**TASK ITEM:** Only these lines of the data below are wanted: the one with "Given: Click the Solve", the one with "Click the 'submission", and any lines between them, each repeated exactly.

**RECORDS FOR THE TASK:**
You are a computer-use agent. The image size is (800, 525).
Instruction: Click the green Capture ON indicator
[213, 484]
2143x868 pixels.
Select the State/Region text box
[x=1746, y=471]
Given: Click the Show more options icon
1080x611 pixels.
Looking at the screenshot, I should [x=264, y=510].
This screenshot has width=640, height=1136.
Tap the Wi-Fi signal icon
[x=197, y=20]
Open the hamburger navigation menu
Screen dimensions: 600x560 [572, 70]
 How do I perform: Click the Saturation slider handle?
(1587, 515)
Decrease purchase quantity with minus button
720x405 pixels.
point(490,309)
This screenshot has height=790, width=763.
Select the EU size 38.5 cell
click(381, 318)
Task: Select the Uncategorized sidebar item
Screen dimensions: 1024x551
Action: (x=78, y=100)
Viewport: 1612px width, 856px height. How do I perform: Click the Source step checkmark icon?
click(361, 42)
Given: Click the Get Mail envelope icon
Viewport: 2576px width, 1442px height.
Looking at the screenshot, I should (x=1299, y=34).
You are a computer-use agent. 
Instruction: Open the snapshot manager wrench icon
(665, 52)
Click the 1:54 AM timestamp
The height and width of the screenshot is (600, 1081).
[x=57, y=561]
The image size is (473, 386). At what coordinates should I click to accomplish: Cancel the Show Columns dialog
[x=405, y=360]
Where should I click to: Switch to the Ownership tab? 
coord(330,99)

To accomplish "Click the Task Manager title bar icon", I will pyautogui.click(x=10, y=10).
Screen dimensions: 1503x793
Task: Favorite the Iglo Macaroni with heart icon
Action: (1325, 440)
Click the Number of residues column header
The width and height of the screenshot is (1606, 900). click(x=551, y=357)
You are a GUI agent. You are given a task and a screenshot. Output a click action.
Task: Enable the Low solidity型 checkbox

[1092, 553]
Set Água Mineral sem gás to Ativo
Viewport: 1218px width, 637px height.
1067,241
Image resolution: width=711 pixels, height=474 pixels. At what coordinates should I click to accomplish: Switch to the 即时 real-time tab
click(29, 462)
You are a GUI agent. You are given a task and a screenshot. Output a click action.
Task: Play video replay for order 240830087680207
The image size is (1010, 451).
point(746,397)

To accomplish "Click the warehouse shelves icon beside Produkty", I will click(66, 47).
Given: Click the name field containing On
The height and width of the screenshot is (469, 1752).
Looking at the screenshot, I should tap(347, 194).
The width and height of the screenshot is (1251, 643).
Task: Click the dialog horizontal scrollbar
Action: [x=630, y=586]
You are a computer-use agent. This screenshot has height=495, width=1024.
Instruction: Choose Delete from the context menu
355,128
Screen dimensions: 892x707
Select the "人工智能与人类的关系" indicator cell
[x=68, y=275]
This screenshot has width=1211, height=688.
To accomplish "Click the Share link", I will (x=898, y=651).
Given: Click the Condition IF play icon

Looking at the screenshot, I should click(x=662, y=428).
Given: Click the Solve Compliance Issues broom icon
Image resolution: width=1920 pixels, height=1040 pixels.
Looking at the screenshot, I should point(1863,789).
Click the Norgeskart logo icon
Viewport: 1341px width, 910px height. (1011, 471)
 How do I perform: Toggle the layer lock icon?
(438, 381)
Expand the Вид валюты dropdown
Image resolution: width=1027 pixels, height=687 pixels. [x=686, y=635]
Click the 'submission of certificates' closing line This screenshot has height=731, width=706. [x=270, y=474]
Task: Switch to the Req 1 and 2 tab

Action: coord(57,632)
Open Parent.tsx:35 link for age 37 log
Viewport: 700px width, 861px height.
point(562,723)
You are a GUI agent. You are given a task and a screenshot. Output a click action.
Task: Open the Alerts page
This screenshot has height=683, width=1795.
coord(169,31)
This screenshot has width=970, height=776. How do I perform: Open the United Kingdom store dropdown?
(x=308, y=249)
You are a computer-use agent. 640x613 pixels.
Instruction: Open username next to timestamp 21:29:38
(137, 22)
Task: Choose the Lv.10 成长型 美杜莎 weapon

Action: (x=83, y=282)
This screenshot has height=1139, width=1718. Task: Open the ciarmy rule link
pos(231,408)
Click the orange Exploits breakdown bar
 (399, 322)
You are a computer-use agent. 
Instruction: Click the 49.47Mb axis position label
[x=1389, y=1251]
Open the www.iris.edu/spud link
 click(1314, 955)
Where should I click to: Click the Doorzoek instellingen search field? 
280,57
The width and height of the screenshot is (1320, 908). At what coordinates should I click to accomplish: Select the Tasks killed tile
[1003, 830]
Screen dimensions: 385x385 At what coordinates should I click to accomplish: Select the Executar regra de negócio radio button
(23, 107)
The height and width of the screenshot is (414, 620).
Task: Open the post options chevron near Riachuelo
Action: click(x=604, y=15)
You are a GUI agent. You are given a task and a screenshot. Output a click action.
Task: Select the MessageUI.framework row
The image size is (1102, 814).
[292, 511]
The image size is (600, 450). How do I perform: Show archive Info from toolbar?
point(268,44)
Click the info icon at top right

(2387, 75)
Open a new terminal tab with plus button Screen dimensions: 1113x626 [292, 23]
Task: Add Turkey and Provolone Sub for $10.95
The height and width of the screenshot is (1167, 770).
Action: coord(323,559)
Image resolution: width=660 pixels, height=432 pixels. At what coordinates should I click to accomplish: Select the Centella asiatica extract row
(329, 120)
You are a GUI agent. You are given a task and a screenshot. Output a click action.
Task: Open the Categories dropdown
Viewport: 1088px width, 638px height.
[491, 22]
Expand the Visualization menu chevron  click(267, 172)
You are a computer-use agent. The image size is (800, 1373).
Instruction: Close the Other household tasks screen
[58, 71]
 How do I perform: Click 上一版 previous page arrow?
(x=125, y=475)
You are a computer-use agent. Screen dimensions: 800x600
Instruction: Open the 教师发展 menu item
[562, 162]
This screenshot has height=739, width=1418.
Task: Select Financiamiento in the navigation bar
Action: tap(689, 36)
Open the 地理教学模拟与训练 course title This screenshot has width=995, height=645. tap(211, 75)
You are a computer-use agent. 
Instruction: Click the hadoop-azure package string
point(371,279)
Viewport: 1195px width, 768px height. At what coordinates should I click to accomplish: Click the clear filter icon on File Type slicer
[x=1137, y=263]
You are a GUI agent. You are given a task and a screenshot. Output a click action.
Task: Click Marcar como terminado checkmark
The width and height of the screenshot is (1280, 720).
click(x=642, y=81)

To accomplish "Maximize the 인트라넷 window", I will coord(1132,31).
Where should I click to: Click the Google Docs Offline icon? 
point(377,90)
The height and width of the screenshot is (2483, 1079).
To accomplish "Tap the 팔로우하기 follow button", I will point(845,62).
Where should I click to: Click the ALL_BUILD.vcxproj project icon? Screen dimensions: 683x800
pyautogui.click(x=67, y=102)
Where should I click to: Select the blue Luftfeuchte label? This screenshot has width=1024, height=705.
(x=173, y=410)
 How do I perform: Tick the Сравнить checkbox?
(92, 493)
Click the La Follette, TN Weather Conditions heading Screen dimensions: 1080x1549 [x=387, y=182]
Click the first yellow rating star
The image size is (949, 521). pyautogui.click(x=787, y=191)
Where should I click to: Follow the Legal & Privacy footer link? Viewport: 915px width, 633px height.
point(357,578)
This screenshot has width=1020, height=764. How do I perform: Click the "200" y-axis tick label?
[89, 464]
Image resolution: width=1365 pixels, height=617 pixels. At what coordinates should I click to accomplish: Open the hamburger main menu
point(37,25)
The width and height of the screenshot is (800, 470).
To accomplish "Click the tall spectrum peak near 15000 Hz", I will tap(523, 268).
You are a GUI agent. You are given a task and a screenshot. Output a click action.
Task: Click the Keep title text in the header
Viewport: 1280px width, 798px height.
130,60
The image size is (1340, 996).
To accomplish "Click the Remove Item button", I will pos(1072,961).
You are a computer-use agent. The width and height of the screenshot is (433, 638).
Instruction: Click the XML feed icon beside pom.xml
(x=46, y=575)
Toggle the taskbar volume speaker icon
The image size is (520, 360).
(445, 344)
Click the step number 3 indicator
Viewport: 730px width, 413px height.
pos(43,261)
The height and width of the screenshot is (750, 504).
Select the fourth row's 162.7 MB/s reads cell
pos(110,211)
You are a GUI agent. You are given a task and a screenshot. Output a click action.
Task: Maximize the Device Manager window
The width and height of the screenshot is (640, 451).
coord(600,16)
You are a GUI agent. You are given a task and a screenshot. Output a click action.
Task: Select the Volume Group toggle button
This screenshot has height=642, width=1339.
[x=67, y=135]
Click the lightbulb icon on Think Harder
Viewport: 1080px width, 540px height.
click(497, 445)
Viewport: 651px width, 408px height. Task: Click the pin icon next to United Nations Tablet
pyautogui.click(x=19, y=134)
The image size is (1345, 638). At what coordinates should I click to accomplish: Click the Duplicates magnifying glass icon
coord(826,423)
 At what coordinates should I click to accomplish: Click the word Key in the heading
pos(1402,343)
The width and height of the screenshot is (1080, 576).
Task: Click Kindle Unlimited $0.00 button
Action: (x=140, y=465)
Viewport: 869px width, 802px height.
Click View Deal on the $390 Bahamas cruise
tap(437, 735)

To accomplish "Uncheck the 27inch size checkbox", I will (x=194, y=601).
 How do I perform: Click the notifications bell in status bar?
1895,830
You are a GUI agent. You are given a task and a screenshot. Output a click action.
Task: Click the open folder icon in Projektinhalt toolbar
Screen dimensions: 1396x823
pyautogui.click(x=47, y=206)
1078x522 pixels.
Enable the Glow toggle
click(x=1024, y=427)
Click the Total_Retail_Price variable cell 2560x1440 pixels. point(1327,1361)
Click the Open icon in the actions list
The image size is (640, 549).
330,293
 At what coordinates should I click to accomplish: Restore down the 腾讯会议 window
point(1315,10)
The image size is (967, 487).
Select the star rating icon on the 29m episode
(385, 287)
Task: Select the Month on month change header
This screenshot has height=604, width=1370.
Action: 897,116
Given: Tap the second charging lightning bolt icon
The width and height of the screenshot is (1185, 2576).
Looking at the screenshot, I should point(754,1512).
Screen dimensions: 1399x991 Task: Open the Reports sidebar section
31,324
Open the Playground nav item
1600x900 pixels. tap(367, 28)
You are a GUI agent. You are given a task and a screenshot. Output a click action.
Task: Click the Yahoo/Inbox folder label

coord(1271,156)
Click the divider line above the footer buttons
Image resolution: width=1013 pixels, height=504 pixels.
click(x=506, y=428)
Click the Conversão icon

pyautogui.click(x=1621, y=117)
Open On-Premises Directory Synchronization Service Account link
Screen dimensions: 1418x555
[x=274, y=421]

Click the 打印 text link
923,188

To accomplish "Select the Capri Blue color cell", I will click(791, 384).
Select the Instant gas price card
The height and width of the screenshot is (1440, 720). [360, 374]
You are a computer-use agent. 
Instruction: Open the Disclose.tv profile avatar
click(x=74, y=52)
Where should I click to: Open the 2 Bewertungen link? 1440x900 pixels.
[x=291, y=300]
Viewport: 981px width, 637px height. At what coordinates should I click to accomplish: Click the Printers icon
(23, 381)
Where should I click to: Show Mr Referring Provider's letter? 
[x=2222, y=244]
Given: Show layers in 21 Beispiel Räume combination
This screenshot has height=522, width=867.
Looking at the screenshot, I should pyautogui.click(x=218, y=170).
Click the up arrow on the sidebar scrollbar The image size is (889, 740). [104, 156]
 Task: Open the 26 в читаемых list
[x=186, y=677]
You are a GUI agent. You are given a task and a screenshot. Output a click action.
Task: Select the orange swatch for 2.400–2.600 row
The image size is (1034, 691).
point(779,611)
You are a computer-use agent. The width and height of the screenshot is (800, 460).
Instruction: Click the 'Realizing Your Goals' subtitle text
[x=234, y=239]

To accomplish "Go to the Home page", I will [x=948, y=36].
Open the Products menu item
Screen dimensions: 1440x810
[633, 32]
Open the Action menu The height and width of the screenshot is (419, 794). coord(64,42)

**FINAL ANSWER:**
Given: Click the Solve Compliance Issues broom icon
Image resolution: width=1920 pixels, height=1040 pixels.
Looking at the screenshot, I should point(1863,789).
Click the Norgeskart logo icon
Viewport: 1341px width, 910px height. (1011, 471)
 How do I perform: Toggle the layer lock icon?
(438, 381)
Expand the Вид валюты dropdown
Image resolution: width=1027 pixels, height=687 pixels. [x=686, y=635]
Click the 'submission of certificates' closing line This screenshot has height=731, width=706. [x=270, y=474]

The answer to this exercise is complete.